== What the task requires ==
Starting with the line that contains "Given: Close the 計算式登録 dialog with X" and going on through the line that contains "Action: click(392, 77)", rewrite the entries below with "slide title" replaced by "slide heading" and everything else left unchanged. Omit the pictures from your answer.

== Material for the task ==
- - -

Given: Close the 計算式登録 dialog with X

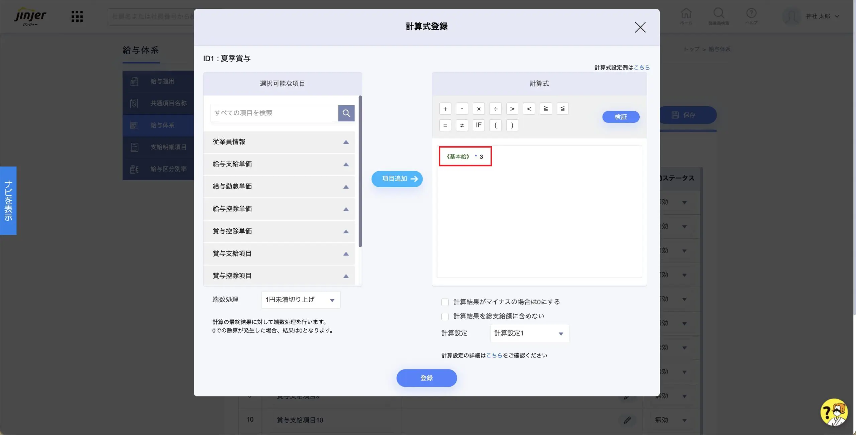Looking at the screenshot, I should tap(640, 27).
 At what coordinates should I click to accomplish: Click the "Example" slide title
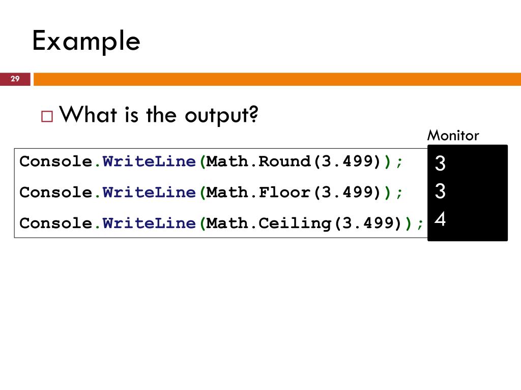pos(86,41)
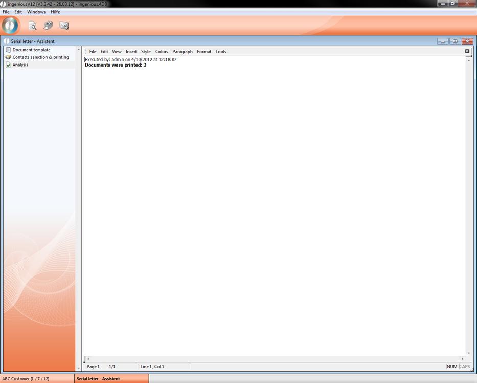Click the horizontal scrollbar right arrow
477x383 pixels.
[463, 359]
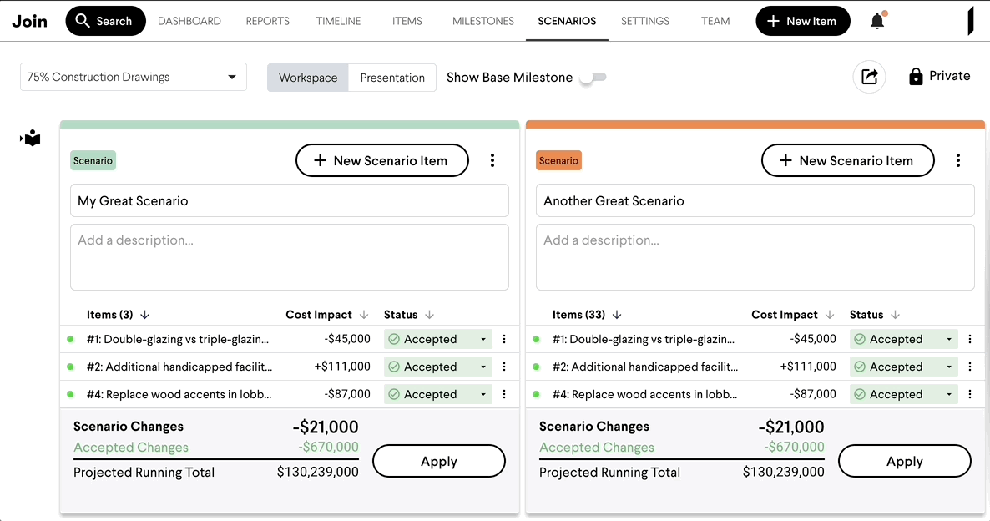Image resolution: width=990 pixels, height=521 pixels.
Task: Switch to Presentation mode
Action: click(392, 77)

- - -

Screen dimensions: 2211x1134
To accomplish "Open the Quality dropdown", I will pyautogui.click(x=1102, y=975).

- - -

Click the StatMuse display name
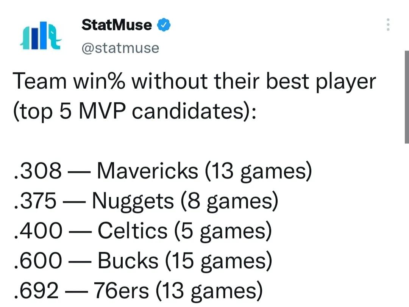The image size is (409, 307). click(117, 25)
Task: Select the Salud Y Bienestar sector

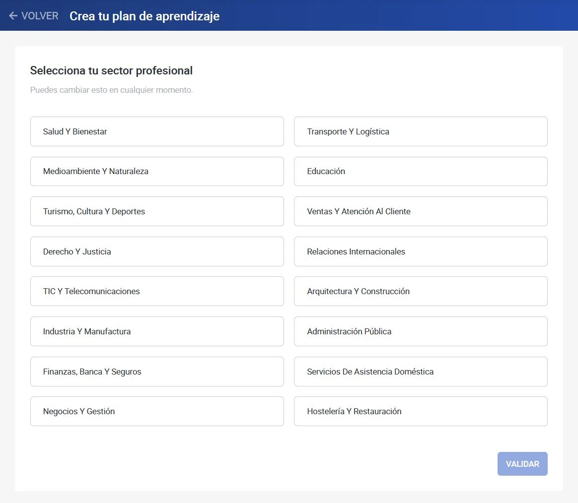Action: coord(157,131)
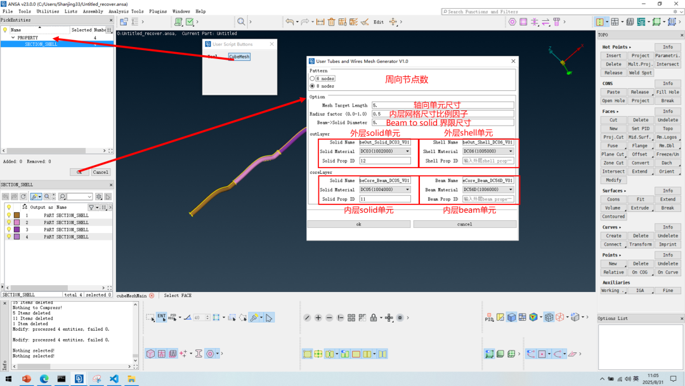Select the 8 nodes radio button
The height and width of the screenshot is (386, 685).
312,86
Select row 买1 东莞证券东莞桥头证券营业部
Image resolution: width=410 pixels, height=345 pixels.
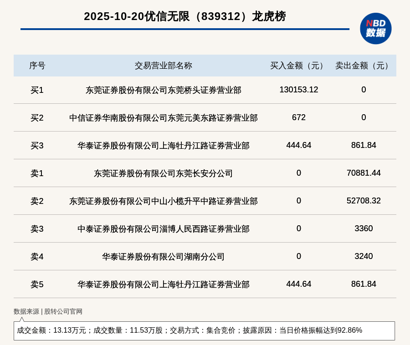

- - -

== Answer to the exercise ==
Given: Close the 計算式登録 dialog with X

Looking at the screenshot, I should tap(640, 27).
 At what coordinates should I click to accomplish: Click the "Example" slide heading
pos(86,41)
Click the horizontal scrollbar right arrow
477x383 pixels.
[463, 359]
Image resolution: width=990 pixels, height=521 pixels.
Task: Switch to Presentation mode
Action: click(392, 77)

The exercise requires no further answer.